Tasks to carry out:
A. Rewrite the passage of the Diamond Street article starting at "No general fund" and ending at "May of 2018.", substituting "local sales tax" for "permissive sales tax".
B. Extend the article about converting Diamond Street to two-way traffic, picking up right after its final sentence.

Passage shown:
+ + + + +

MANSFIELD -- A proposal to convert Diamond Street to two-way traffic through downtown Mansfield was unveiled Tuesday night to Mansfield City Council.
The $360,000 conversion proposal is another part of the Mansfield Rising downtown reinvestment plan, which suggested the city adopt and implement a complete streets policy in the downtown area.
It would be similar to Mulberry Street, one-way southbound for many years, which was was converted to two-way traffic in August 2019.
City engineer Bob Bianchi told Richland Source on Tuesday afternoon the administration does not to want to impede traffic moving through the city. The conversion would run between 1st Street on the south to Main Street on the north.
"We understand people need to get from point A to point B. but we also want to do that with the idea of making downtown more accessible," he said. "Downtown is becoming more of a destination, so we want to make sure we have that at the forefront as we consider projects.
"Our goal in the end is if you want to go northbound on Diamond and southbound on Mulberry that the traffic signals would be timed so that you could drive the speed limit and most of the time get through downtown," the engineer said.
"That's the point. You want to get through downtown. But then also, people want to get TO downtown. Our goal is to accommodate both of those," Bianchi said.
Mayor Tim Theaker said the conversion proposal is still in the "planning and preliminary" stage. A public meeting is tentatively planned Feb. 11 at 5:30 p.m. in council chambers.
"We want to ask the public and, specifically, the businesses along Diamond Street to come and see the plan. Tell us what you think," Bianchi said, adding that public comment led to positive revisions in the original plans to convert Mulberry Street.
"We want to review it and continue to review it," Theaker said. "There are always better ways to do things."
No general fund money would be spent on the conversion, Theaker said.
Instead, he said, funds for the project would come from four sources -- the permissive sales tax, the street fund, road resurfacing fund and the Downtown Improvement Fund, which began when City Council approved a $5 increase in motor vehicle registration fees in May of 2018.
That increase generates about $220,000 annually and was used in 2019 to help fund a downtown beautification effort, the Mulberry Street conversion and the addition of a mid-block, brick crosswalk on Fourth Street between Main and Diamond streets.

+ + + + +

Given data:
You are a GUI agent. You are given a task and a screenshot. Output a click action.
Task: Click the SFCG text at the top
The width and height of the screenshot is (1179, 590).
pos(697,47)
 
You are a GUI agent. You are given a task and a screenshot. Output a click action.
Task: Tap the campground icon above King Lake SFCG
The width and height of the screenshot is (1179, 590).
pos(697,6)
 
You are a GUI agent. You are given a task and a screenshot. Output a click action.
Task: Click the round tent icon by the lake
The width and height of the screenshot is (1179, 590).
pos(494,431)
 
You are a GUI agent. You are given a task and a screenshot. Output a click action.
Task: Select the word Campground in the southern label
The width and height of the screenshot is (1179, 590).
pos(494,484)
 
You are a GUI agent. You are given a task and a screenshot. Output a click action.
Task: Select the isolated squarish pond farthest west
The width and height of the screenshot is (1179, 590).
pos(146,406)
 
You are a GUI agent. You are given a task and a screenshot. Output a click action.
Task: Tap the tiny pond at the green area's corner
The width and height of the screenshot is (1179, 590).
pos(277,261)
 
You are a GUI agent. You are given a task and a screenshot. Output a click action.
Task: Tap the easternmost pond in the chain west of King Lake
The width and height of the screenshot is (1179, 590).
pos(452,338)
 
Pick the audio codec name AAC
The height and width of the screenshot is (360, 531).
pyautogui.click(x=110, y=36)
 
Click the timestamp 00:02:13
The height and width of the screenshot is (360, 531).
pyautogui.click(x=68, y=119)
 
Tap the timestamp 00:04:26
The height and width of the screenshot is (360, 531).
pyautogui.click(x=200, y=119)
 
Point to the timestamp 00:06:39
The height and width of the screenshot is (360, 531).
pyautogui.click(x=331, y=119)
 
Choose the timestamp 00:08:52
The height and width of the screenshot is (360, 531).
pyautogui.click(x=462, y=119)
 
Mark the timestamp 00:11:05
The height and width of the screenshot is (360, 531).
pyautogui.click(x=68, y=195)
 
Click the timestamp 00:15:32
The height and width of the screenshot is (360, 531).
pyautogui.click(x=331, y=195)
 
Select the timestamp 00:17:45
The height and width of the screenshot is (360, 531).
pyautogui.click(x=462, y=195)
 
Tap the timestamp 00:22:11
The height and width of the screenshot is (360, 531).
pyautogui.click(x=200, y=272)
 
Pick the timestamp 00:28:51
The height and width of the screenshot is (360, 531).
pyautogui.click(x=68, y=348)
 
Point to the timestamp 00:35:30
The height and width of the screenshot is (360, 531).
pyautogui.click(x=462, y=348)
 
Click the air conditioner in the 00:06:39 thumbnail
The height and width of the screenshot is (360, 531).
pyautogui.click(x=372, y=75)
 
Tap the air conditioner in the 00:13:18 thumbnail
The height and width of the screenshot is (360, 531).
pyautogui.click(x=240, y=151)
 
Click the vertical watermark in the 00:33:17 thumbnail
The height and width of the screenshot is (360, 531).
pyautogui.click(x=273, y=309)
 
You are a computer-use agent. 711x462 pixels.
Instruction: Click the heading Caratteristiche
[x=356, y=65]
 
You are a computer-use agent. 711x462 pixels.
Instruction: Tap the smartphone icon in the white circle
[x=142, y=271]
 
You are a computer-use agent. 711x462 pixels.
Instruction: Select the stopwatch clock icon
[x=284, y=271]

+ + + + +

Outputs for the tasks:
A.
No general fund money would be spent on the conversion, Theaker said.
Instead, he said, funds for the project would come from four sources -- the local sales tax, the street fund, road resurfacing fund and the Downtown Improvement Fund, which began when City Council approved a $5 increase in motor vehicle registration fees in May of 2018.

B.
The Downtown Improvement Advisory Board discussed the conversion during its meeting last week and members expressed support for the work.
Theaker said the city wants to ensure the conversion doesn't negatively impact the burgeoning Airport Industrial Park on the city's north side.
"The industries out there are continuing to grow. A lot of the traffic comes from the south, comes through town to the industrial park. We want to make sure we don't impeded those folks going to work or coming home at night," Theaker said.
Bianchi said legislation could be prepared for council in late February or March. If approved, likely in April, concrete work could begin in May, followed by paving in July and in signal installation in August, if the signal poles are available.
2nd Ward Councilwoman Cheryl Meier asked Bianchi how the conversion would affect parking spaces.
The engineer said there are about 60 on-street parking places on Diamond Street, though only 38 are metered. He said the plan allows for 36 on-street spaces and that a lot with with 26 additional, free two-hour spaces may also be available.
4th Ward Councilman Alomar Davenport asked how long Diamond Street would have to be closed for the project.
Bianchi said paving would be done at night and that the street would likely only have to be closed for one full day at the end to complete striping and signage.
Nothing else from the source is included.